* **What the task asks**: Please collect each line of the data below that contains the word "arrow".

──────── Data extract ────────

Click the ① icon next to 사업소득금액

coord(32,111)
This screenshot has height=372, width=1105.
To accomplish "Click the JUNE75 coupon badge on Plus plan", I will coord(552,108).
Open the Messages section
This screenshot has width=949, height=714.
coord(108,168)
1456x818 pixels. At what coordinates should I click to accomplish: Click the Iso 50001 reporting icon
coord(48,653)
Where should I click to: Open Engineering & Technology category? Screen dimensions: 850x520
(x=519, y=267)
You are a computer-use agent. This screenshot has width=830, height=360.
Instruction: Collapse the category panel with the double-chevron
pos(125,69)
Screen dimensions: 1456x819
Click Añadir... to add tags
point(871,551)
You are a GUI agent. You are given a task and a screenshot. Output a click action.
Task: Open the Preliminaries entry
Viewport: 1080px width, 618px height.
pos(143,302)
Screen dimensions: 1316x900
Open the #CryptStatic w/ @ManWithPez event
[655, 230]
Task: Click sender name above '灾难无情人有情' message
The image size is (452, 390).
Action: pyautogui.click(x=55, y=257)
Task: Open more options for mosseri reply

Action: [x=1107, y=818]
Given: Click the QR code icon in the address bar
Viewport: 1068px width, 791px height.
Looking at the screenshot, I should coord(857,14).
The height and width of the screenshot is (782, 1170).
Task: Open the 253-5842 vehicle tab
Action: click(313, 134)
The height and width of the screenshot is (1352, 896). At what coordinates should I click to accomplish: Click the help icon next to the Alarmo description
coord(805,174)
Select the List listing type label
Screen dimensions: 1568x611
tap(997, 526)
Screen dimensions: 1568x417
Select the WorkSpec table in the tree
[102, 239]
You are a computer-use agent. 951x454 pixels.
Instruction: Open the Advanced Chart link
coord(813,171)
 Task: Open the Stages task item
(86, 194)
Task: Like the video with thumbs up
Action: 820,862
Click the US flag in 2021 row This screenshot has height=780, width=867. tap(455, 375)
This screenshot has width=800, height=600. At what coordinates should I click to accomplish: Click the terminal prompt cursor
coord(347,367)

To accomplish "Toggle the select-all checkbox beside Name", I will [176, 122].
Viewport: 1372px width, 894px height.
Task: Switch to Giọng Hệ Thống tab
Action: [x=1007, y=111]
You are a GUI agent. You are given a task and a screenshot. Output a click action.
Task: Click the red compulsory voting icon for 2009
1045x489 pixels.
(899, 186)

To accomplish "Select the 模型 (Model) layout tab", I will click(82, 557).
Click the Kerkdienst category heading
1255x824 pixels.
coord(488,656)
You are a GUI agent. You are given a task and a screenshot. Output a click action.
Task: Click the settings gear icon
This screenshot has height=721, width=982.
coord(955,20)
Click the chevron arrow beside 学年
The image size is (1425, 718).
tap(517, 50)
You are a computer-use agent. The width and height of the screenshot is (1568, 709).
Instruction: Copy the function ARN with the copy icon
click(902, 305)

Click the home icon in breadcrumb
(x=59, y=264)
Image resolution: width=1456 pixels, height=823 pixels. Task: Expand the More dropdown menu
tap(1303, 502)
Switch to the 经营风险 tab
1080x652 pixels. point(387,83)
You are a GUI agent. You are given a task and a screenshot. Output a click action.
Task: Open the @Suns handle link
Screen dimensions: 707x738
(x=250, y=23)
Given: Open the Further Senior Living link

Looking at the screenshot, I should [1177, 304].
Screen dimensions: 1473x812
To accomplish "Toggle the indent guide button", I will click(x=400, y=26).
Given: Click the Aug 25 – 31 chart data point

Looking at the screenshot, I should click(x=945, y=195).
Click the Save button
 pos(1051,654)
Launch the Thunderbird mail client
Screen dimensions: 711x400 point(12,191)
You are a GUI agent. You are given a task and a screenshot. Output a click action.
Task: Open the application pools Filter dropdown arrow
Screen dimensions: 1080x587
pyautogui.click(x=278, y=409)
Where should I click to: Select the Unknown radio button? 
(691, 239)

────────

* **Answer to the problem**:
Click the chevron arrow beside 学年
Task: Open the application pools Filter dropdown arrow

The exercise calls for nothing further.